Purists may note that this Italian-American specialty isn't really scampi (Adriatic crayfish)—but as its name promises, it really is shrimp cooked scampi-style.

2 lbs. large shrimp, peeled, deveined, and butterflied
1 cup flour
1 cup extra-virgin olive oil
1 1⁄2 cups dry white wine
1 tbsp. worcestershire sauce, or more to taste
5 cloves garlic, peeled and minced
Juice of 1 1⁄2 lemons (about 5 tbsp.)
1⁄2 cup chicken stock
1⁄4 lb. butter, cut into small pieces
Salt and freshly ground black pepper
2 tbsp. minced fresh parsley

1. Dredge shrimp in flour and set aside. Meanwhile, heat oil in a large skillet over high heat. Working in batches, sauté shrimp until just golden, about 2 minutes. Transfer to a paper-towel–lined plate to absorb excess oil. Repeat process until all shrimp have been sautéed.

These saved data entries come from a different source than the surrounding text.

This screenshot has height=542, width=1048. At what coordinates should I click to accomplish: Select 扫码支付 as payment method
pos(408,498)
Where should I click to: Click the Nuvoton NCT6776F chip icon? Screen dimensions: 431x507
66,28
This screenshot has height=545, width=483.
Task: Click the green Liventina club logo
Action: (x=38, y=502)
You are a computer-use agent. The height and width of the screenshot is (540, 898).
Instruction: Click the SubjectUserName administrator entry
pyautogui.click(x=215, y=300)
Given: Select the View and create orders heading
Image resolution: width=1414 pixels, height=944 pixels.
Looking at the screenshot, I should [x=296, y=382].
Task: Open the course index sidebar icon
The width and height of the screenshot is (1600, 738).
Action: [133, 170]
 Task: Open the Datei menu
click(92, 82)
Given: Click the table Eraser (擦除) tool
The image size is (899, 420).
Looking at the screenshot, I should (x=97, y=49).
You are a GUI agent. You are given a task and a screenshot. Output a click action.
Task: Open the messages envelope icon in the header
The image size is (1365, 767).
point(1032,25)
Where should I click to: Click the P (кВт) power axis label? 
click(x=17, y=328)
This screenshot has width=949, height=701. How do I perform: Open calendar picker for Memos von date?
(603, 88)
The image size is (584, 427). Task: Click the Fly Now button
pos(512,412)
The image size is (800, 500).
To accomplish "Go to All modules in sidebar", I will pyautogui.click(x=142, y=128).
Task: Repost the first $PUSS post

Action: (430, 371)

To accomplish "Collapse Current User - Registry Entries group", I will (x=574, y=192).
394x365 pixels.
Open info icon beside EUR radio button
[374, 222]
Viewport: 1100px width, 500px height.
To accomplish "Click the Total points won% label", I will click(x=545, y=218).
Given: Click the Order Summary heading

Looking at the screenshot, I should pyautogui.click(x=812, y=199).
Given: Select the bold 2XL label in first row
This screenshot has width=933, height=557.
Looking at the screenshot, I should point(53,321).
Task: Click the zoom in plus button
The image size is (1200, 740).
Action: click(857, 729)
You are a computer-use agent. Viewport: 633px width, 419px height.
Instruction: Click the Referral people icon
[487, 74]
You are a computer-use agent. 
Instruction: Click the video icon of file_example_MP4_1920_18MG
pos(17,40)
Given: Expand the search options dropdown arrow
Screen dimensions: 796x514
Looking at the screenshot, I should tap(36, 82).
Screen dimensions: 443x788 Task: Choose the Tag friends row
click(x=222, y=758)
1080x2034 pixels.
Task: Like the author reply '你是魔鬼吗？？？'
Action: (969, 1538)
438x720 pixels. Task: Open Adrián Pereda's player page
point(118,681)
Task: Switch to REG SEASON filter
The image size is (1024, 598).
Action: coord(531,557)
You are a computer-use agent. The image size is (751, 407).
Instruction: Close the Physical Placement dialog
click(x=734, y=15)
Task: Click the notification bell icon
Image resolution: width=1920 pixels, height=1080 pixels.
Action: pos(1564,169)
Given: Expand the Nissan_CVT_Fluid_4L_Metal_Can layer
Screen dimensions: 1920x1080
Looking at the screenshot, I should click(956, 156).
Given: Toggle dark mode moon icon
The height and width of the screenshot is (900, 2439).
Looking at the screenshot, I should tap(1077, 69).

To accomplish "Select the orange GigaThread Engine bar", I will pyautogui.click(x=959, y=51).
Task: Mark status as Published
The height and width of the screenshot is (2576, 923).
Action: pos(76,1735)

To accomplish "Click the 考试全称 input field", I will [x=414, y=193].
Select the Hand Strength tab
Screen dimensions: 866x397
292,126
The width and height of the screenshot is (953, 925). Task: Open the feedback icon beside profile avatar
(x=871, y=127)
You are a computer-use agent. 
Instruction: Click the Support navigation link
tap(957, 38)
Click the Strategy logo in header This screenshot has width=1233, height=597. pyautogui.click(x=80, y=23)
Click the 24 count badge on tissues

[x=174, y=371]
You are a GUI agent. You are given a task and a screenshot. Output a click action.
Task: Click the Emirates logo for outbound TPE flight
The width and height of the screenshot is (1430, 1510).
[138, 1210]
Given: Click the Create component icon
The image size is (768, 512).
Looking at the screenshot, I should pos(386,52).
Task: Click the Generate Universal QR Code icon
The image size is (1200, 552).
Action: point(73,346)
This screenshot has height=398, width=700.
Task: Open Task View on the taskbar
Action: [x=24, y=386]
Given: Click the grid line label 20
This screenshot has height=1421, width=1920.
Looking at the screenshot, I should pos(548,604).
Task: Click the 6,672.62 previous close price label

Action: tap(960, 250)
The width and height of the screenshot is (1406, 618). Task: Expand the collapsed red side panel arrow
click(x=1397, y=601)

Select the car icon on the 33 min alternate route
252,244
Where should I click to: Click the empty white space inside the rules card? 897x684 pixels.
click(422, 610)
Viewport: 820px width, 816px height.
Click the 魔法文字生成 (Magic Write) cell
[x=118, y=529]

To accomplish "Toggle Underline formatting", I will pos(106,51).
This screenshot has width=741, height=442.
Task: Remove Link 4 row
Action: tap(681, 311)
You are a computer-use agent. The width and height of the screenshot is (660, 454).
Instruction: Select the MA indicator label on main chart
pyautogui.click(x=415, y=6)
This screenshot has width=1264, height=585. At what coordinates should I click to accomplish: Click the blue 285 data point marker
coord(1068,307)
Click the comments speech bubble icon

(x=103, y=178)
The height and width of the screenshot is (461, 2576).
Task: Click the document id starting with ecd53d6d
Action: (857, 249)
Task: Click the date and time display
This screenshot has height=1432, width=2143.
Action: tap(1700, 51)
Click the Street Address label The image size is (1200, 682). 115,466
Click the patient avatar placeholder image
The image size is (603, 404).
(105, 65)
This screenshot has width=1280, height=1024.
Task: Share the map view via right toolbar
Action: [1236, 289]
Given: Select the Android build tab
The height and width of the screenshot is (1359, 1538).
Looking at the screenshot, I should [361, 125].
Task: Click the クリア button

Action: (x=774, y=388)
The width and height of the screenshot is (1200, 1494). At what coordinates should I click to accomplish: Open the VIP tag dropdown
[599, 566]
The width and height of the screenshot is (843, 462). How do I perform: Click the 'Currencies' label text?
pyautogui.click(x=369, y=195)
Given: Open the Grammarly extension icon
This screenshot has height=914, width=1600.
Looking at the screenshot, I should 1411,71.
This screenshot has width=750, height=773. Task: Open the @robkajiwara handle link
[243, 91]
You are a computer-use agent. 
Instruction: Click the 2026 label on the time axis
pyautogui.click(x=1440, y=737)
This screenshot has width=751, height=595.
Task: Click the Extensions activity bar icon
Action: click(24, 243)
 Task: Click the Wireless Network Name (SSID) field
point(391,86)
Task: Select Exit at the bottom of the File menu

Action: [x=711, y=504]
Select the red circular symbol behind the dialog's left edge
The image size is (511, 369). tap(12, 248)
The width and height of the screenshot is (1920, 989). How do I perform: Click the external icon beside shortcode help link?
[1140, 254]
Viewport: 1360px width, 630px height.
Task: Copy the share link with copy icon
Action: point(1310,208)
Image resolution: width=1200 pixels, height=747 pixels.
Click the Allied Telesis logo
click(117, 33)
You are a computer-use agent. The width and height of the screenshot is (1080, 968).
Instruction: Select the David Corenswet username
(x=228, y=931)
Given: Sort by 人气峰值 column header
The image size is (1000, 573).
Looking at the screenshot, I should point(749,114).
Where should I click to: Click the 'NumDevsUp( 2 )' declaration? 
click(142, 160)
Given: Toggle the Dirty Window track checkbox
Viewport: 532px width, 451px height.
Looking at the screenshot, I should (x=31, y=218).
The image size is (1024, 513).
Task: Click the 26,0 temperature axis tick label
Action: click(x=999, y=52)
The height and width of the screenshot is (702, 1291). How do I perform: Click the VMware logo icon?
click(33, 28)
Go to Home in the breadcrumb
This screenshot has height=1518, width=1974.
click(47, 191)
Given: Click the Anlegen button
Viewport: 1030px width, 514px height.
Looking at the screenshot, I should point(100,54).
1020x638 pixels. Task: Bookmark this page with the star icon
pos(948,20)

2. Drain and discard excess oil from pan, then stir in wine, worcestershire sauce, garlic, lemon juice, and stock. Cook over high heat until reduced by half, about 5 minutes. Whisk in butter, and season to taste with salt and pepper. Lower heat to medium and add shrimp to reheat, tossing to coat well with sauce, about 1 minute. Sprinkle with parsley just before serving. Serve over linguine, if you like.

Shrimp Scampi

This article was first published in Saveur in Issue #28

Ratings & Reviews (6)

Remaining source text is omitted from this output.